Slowing economy could shut the door on more rate hikes

The Australian economy is heading towards its expected slowdown.
As the country’s decades-long productivity growth woe shows no signs of improving, Federal Reserve governor Michele Bullock admitted the harsh truth after the central bank’s monetary policy board kept interest rates steady on Tuesday.
Inflation is still very high, and the only way for it to decrease is for economic growth to slow down and for households to bear the cost.
“We don’t anticipate the economy will shrink this quarter,” Ms Bullock told reporters after the RBA’s first meeting of the year that did not result in a rate hike.
We predict that growth will slow down, but growth must also slow down.
“The main reason for this is that demand is high, and we will not be able to reduce inflation unless demand grows slower than the supply side of the economy for a while.”
Three interest rate hikes in 2026, the Middle East oil shock and tax changes in the budget were damaging the housing market and the economy in general.
This will help close the gap between supply and demand that worries Ms Bullock.
NAB chief economist Sally Auld said this was one of the reasons why the RBA board was comfortable enough to keep the cash rate steady at 4.35 per cent while it waited to see how the Middle East conflict played out.
NAB expects the Central Bank to remain on hold in 2026 and start cutting interest rates in 2027.
Dr Auld said capacity utilization, a key metric influencing how price pressures are transmitted through the economy, was surprisingly not mentioned by Ms Bullock in her post-meeting press conference.
He said NAB’s monthly business survey recorded one of the largest six-month declines in capacity utilization in the last 15 years, excluding the pandemic, indicating that the economy was weakening faster than expected.
“We are perhaps less concerned about the upside risk in inflation than we were just a month or two ago,” Dr Auld told AAP.
While low growth is good for the rate outlook, it’s still bad for households.
Ms Bullock said in August the RBA cut its medium-term productivity assumption to 0.7 per cent, meaning the economy could not grow faster than two per cent a year without pushing up inflation.
He said high inflation along with low productivity meant workers had difficulty achieving real wage increases.
Stagnant real wages mean stagnant disposable income, which means stagnant living standards.
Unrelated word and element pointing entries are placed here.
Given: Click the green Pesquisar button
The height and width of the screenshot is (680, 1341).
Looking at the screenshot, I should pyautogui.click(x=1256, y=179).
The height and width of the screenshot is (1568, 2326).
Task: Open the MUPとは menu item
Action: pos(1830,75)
Finance Minister Jim Chalmers acknowledged the threat that economic discontent would push voters further towards populist parties such as One Nation.
“Obviously, when people are under pressure, they will express that in a variety of ways, including in opinion polls,” he said.
“I think one of the defining concerns in our economy is around this intergenerational challenge around housing.
“It would now be easier but wrong for us to leave home tax regulations as they are, which would leave more and more generations without the Australian dream of owning their own home.”

Australia’s Associated Press is the beating heart of Australian news. AAP is Australia’s only independent national news channel and has been providing accurate, reliable and fast-paced news content to the media industry, government and corporate sector for 85 years. We inform Australia.